(Dataset entries)
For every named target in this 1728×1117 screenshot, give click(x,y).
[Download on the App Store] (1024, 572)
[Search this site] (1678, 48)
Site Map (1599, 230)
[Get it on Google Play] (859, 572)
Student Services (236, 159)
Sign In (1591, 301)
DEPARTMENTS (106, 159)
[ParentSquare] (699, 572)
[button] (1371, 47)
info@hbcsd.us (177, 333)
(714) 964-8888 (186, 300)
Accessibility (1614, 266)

==

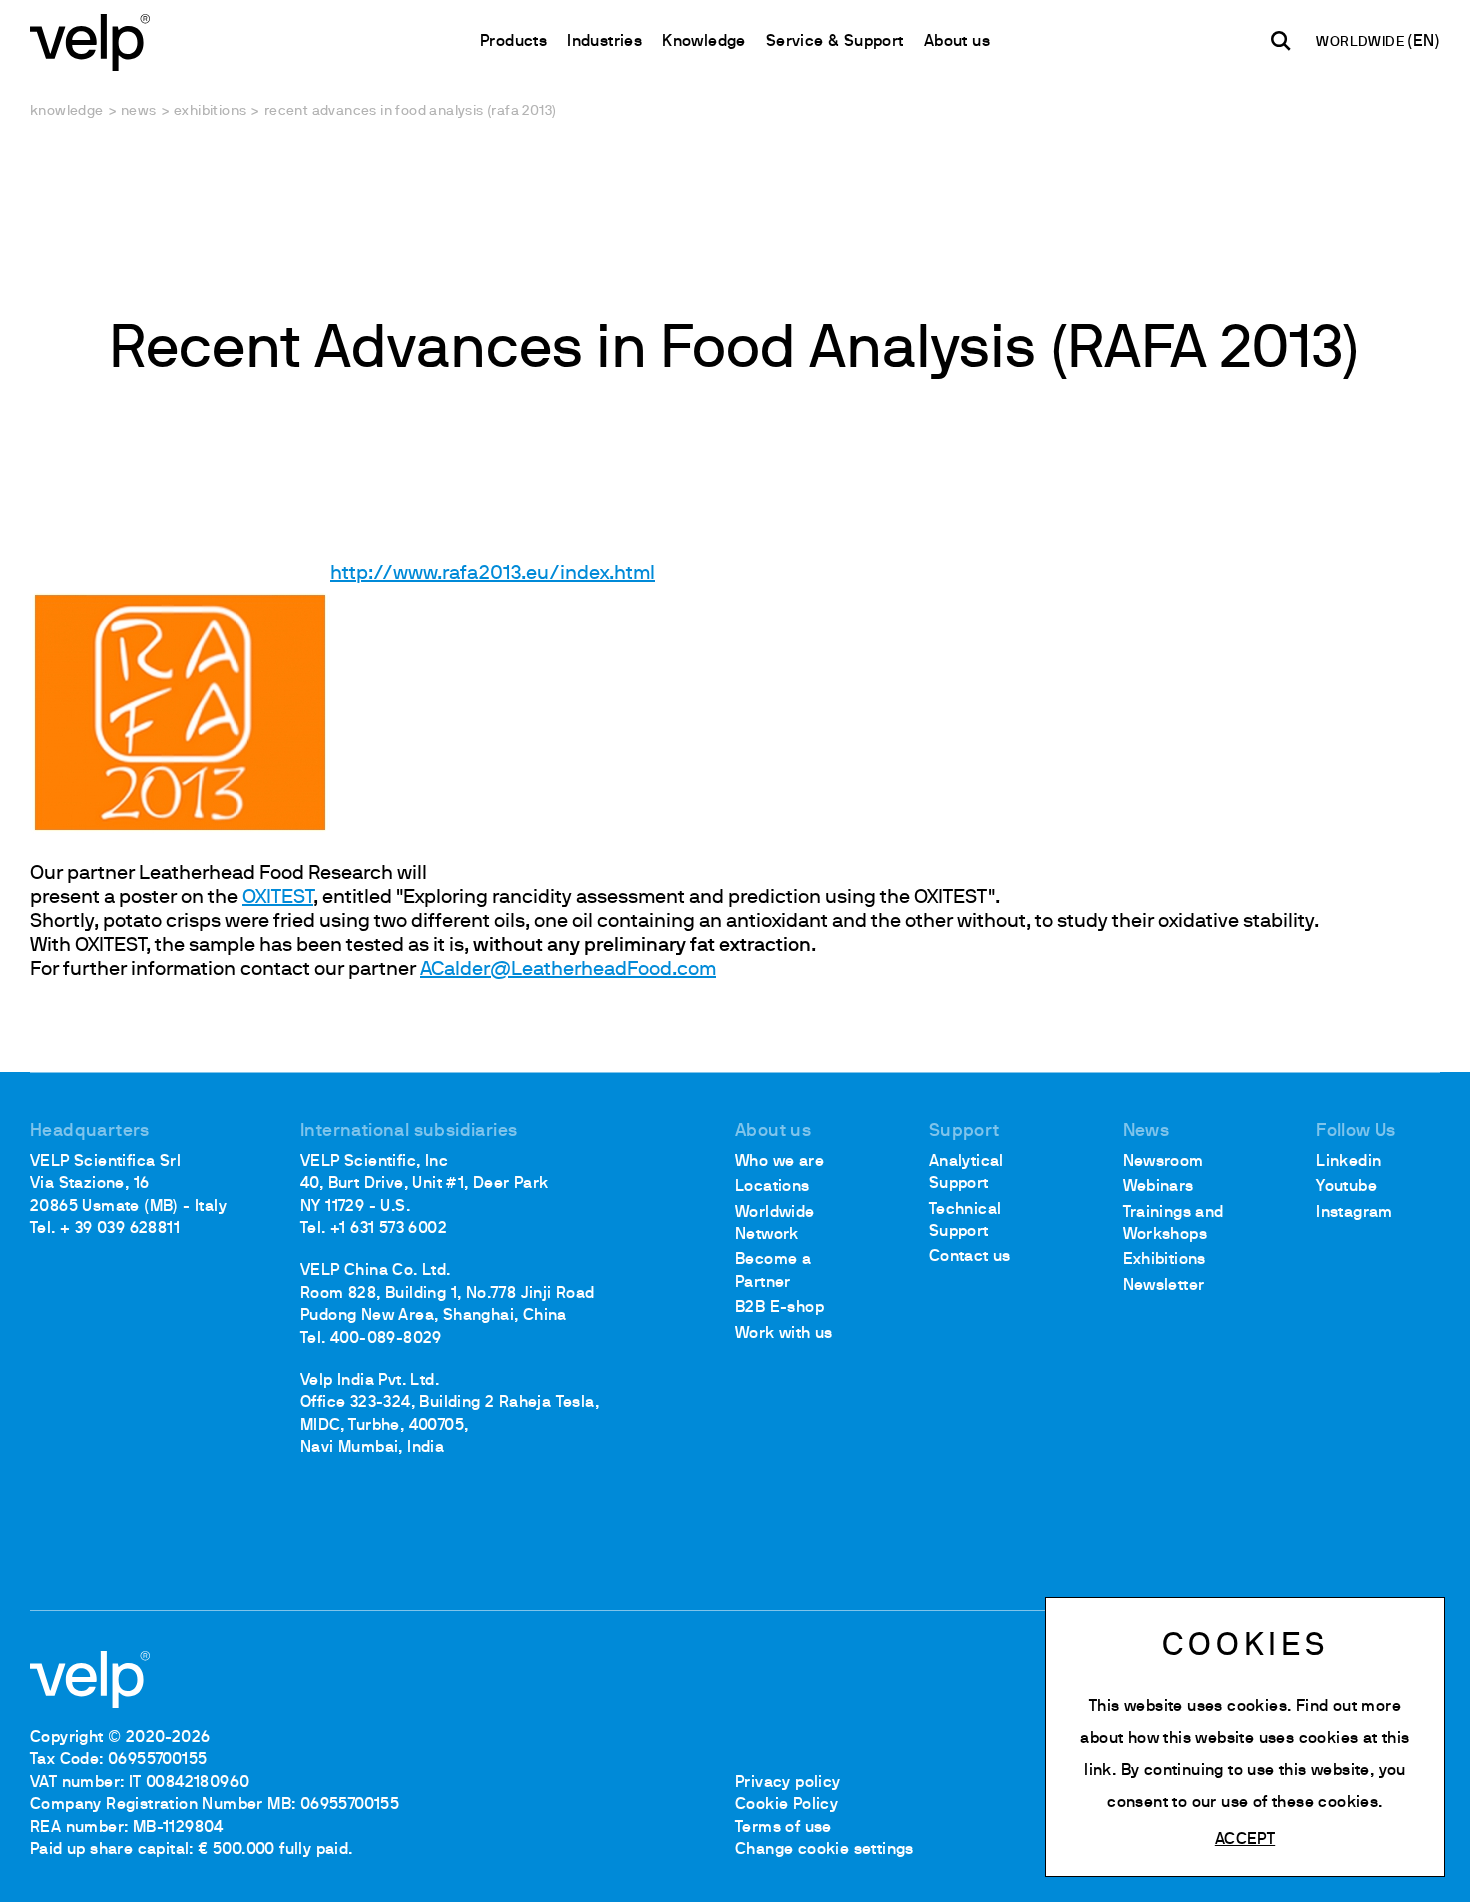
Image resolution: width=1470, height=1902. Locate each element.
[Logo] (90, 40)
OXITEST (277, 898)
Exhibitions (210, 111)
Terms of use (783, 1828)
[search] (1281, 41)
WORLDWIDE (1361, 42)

• _AIM OF THE TASK_:
Nothing should appear in the answer except the lines above from the line with "[Download on the App Store] (1024, 572)" through the line with "Accessibility (1614, 266)", both included, written out exactly.

• _ANSWER BELOW_:
[Download on the App Store] (1024, 572)
[Search this site] (1678, 48)
Site Map (1599, 230)
[Get it on Google Play] (859, 572)
Student Services (236, 159)
Sign In (1591, 301)
DEPARTMENTS (106, 159)
[ParentSquare] (699, 572)
[button] (1371, 47)
info@hbcsd.us (177, 333)
(714) 964-8888 (186, 300)
Accessibility (1614, 266)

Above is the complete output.